GIVEN TASK:
Please rewrite all of the records below, substituting "Display area" for every "Viewport" and leaving everything else unchanged.

======== SOURCE DATA ========

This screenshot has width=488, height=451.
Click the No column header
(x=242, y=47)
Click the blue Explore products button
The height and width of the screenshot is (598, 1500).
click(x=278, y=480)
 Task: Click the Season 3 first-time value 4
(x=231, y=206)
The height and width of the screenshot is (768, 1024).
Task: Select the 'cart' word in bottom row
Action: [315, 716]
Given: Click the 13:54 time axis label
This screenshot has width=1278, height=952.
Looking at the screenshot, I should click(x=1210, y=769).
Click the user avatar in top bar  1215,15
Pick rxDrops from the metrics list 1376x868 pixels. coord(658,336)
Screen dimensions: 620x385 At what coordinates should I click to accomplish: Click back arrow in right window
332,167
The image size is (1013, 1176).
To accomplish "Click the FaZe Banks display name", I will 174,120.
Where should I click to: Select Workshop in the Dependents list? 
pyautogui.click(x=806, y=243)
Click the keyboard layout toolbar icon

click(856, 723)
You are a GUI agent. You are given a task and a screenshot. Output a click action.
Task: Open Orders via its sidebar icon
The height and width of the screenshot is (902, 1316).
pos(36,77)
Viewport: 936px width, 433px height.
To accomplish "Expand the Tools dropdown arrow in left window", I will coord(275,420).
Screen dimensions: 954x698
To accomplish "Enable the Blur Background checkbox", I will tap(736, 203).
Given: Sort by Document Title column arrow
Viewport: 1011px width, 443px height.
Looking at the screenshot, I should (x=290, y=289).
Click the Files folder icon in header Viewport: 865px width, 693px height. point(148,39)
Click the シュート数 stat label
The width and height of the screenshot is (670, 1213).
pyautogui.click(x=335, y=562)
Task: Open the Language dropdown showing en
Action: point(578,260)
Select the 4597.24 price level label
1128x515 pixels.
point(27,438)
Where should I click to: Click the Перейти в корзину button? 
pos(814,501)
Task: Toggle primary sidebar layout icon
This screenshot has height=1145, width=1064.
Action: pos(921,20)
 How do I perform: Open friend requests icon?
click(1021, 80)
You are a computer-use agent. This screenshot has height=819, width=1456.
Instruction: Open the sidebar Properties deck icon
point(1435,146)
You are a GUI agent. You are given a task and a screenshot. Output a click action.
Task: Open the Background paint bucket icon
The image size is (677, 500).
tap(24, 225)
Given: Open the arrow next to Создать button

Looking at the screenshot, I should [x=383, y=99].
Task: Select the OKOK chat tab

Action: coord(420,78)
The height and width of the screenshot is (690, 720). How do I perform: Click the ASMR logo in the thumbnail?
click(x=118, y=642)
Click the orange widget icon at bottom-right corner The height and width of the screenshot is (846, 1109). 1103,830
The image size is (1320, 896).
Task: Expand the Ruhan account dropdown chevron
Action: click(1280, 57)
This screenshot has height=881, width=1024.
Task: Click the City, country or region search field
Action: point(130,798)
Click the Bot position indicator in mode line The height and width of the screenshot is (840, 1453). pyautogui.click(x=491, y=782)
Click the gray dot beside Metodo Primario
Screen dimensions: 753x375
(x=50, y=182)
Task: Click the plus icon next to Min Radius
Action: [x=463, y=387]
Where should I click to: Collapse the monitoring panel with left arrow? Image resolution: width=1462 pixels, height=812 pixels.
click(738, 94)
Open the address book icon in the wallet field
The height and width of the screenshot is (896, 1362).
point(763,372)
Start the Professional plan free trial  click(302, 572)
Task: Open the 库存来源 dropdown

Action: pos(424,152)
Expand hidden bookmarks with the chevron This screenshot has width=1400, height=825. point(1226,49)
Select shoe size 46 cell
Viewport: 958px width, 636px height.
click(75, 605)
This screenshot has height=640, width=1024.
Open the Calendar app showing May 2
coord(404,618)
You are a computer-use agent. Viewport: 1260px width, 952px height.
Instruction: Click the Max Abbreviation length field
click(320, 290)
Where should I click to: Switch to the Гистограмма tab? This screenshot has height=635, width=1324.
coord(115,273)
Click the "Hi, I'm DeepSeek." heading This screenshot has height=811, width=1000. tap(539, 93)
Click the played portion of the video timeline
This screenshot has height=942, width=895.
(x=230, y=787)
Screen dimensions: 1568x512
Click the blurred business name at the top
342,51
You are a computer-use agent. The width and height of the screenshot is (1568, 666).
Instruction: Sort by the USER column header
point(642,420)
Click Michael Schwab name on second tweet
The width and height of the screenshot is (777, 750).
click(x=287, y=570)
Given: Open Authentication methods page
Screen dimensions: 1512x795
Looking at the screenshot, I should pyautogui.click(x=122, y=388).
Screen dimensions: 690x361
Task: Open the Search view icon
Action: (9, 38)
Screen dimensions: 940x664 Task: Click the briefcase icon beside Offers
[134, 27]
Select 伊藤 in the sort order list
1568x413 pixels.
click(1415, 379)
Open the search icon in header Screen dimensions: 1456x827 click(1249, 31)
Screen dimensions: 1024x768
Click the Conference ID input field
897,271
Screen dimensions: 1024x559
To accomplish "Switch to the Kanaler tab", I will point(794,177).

========

OUTPUT FOR THIS TASK:
This screenshot has width=488, height=451.
Click the No column header
(x=242, y=47)
Click the blue Explore products button
The height and width of the screenshot is (598, 1500).
click(x=278, y=480)
 Task: Click the Season 3 first-time value 4
(x=231, y=206)
The height and width of the screenshot is (768, 1024).
Task: Select the 'cart' word in bottom row
Action: [315, 716]
Given: Click the 13:54 time axis label
This screenshot has width=1278, height=952.
Looking at the screenshot, I should click(x=1210, y=769).
Click the user avatar in top bar  1215,15
Pick rxDrops from the metrics list 1376x868 pixels. coord(658,336)
Screen dimensions: 620x385 At what coordinates should I click to accomplish: Click back arrow in right window
332,167
The image size is (1013, 1176).
To accomplish "Click the FaZe Banks display name", I will 174,120.
Where should I click to: Select Workshop in the Dependents list? 
pyautogui.click(x=806, y=243)
Click the keyboard layout toolbar icon

click(856, 723)
You are a GUI agent. You are given a task and a screenshot. Output a click action.
Task: Open Orders via its sidebar icon
The height and width of the screenshot is (902, 1316).
pos(36,77)
Display area: 936px width, 433px height.
To accomplish "Expand the Tools dropdown arrow in left window", I will coord(275,420).
Screen dimensions: 954x698
To accomplish "Enable the Blur Background checkbox", I will tap(736, 203).
Given: Sort by Document Title column arrow
Display area: 1011px width, 443px height.
Looking at the screenshot, I should (x=290, y=289).
Click the Files folder icon in header Display area: 865px width, 693px height. point(148,39)
Click the シュート数 stat label
The width and height of the screenshot is (670, 1213).
pyautogui.click(x=335, y=562)
Task: Open the Language dropdown showing en
Action: point(578,260)
Select the 4597.24 price level label
1128x515 pixels.
point(27,438)
Where should I click to: Click the Перейти в корзину button? 
pos(814,501)
Task: Toggle primary sidebar layout icon
This screenshot has height=1145, width=1064.
Action: pos(921,20)
 How do I perform: Open friend requests icon?
click(1021, 80)
You are a computer-use agent. This screenshot has height=819, width=1456.
Instruction: Open the sidebar Properties deck icon
point(1435,146)
You are a GUI agent. You are given a task and a screenshot. Output a click action.
Task: Open the Background paint bucket icon
The image size is (677, 500).
tap(24, 225)
Given: Open the arrow next to Создать button

Looking at the screenshot, I should [x=383, y=99].
Task: Select the OKOK chat tab

Action: coord(420,78)
The height and width of the screenshot is (690, 720). How do I perform: Click the ASMR logo in the thumbnail?
click(x=118, y=642)
Click the orange widget icon at bottom-right corner The height and width of the screenshot is (846, 1109). 1103,830
The image size is (1320, 896).
Task: Expand the Ruhan account dropdown chevron
Action: click(1280, 57)
This screenshot has height=881, width=1024.
Task: Click the City, country or region search field
Action: point(130,798)
Click the Bot position indicator in mode line The height and width of the screenshot is (840, 1453). pyautogui.click(x=491, y=782)
Click the gray dot beside Metodo Primario
Screen dimensions: 753x375
(x=50, y=182)
Task: Click the plus icon next to Min Radius
Action: [x=463, y=387]
Where should I click to: Collapse the monitoring panel with left arrow? Image resolution: width=1462 pixels, height=812 pixels.
click(738, 94)
Open the address book icon in the wallet field
The height and width of the screenshot is (896, 1362).
point(763,372)
Start the Professional plan free trial  click(302, 572)
Task: Open the 库存来源 dropdown

Action: pos(424,152)
Expand hidden bookmarks with the chevron This screenshot has width=1400, height=825. point(1226,49)
Select shoe size 46 cell
Display area: 958px width, 636px height.
click(75, 605)
This screenshot has height=640, width=1024.
Open the Calendar app showing May 2
coord(404,618)
You are a computer-use agent. Display area: 1260px width, 952px height.
Instruction: Click the Max Abbreviation length field
click(320, 290)
Where should I click to: Switch to the Гистограмма tab? This screenshot has height=635, width=1324.
coord(115,273)
Click the "Hi, I'm DeepSeek." heading This screenshot has height=811, width=1000. tap(539, 93)
Click the played portion of the video timeline
This screenshot has height=942, width=895.
(x=230, y=787)
Screen dimensions: 1568x512
Click the blurred business name at the top
342,51
You are a computer-use agent. The width and height of the screenshot is (1568, 666).
Instruction: Sort by the USER column header
point(642,420)
Click Michael Schwab name on second tweet
The width and height of the screenshot is (777, 750).
click(x=287, y=570)
Given: Open Authentication methods page
Screen dimensions: 1512x795
Looking at the screenshot, I should pyautogui.click(x=122, y=388).
Screen dimensions: 690x361
Task: Open the Search view icon
Action: (9, 38)
Screen dimensions: 940x664 Task: Click the briefcase icon beside Offers
[134, 27]
Select 伊藤 in the sort order list
1568x413 pixels.
click(1415, 379)
Open the search icon in header Screen dimensions: 1456x827 click(1249, 31)
Screen dimensions: 1024x768
Click the Conference ID input field
897,271
Screen dimensions: 1024x559
To accomplish "Switch to the Kanaler tab", I will point(794,177).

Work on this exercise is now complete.